··· SELECTION

O'Keeffe's wife, Louise Rojas-O'Keeffe, found Jessica when she arrived home from a shopping excursion with friends. Jessica had bite marks on her body, prosecutors said.

Prosecutors said O'Keeffe told cops he lifted Jessica out of her crib and put her back down several times in trying to stop her from crying.

When she did not stop, he began shaking her and threw her to the floor, prosecutors alleged.

O'Keeffe told cops he thought he was dying and that he lay down on the floor next to the baby, who was limp, prosecutors said. The child died between noon and 4 p.m., prosecutors said.

At that point, O'Keeffe went to an ATM for cash, then to Philadelphia, prosecutors said.

"The baby was left bleeding from the head, then he left," Malik said, adding that O'Keeffe did not try to resuscitate the child despite her "devastating injuries."

O'Keeffe returned to New York on Sunday and went to his mother's Brooklyn home. When cops arrested him there, he told them, "I came back to face the music," a law enforcement source said.

Peter O'Keeffe's 70-year-old mother and sister burst into tears when they saw him ushered into the courtroom shackled and wearing a white jumper.

"There's a history of mental illness in the family," defense lawyer Michael Cibella said. "He needs treatment."

O'Keeffe, who was charged with murder and endangering the welfare of a child, was ordered held without bail and under a suicide watch. He faces up to 25 years to life in prison, if convicted.

Cibella said his client was an accountant at a Manhattan printing company.

O'Keeffe was a bookkeeper at Tana Seybert, a printing company at 525 W. 52nd St.

Seybert's chief financial officer, Christina Bosco, said she was "devastated and shocked" by the tragedy.

"He has worked closely with me since 2004," she said. "This is a complete shock. There was never an indication that anything like this could have happened."

······
··· DATA SHOWN

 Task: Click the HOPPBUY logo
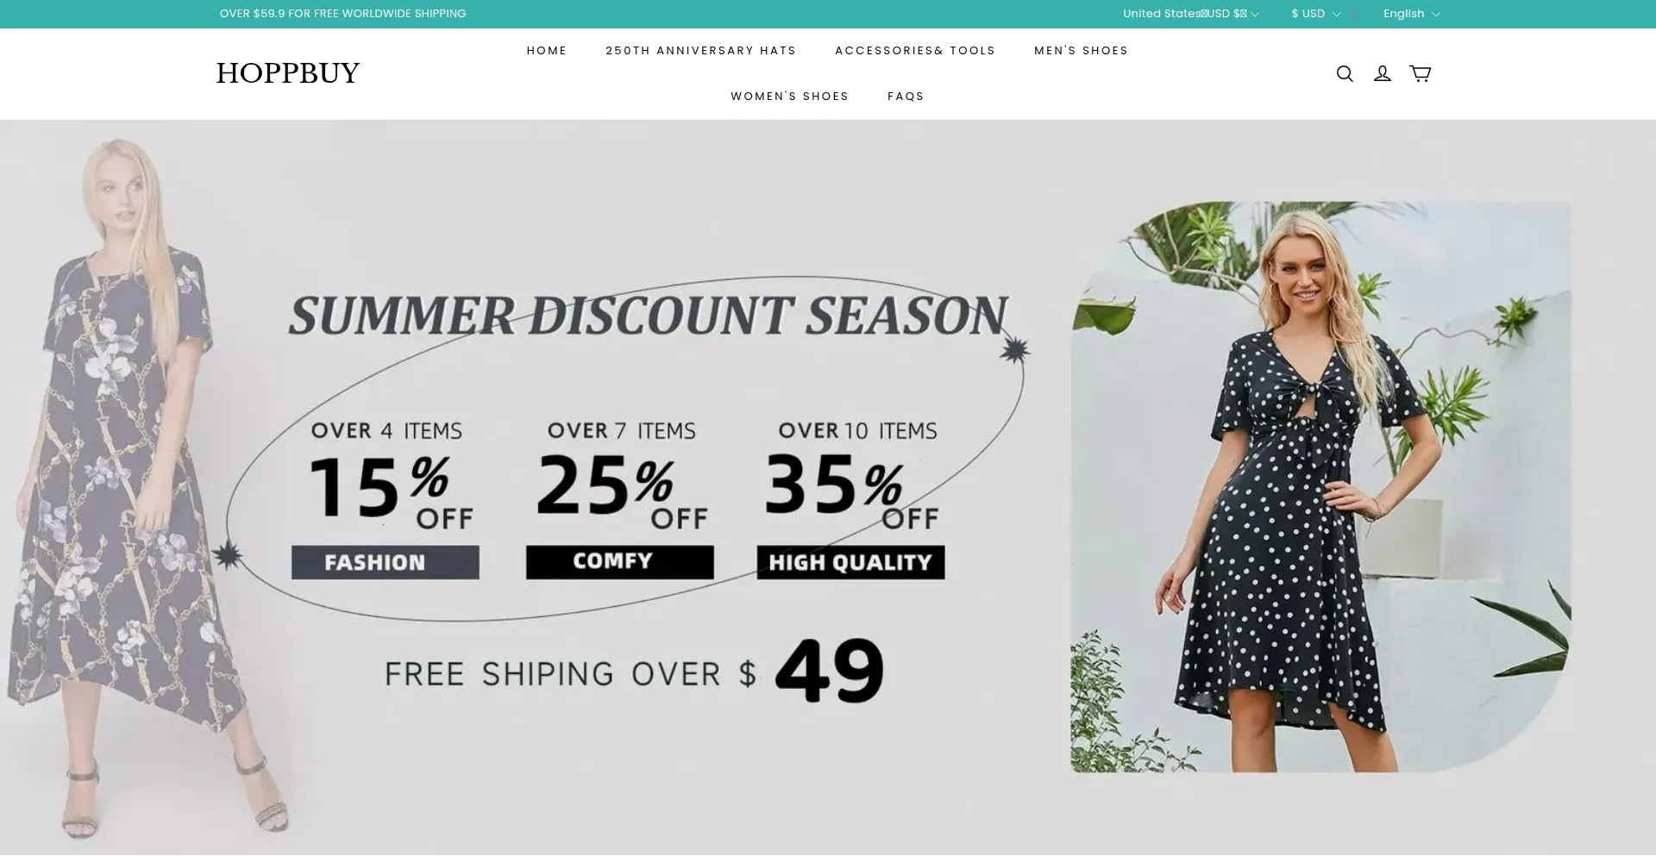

······

• **WHAT YOU WILL DO**
Write out the stretch of the news report from "O'Keeffe, who was" through "Manhattan printing company.", word for word.

• **TASK OUTPUT**
O'Keeffe, who was charged with murder and endangering the welfare of a child, was ordered held without bail and under a suicide watch. He faces up to 25 years to life in prison, if convicted.

Cibella said his client was an accountant at a Manhattan printing company.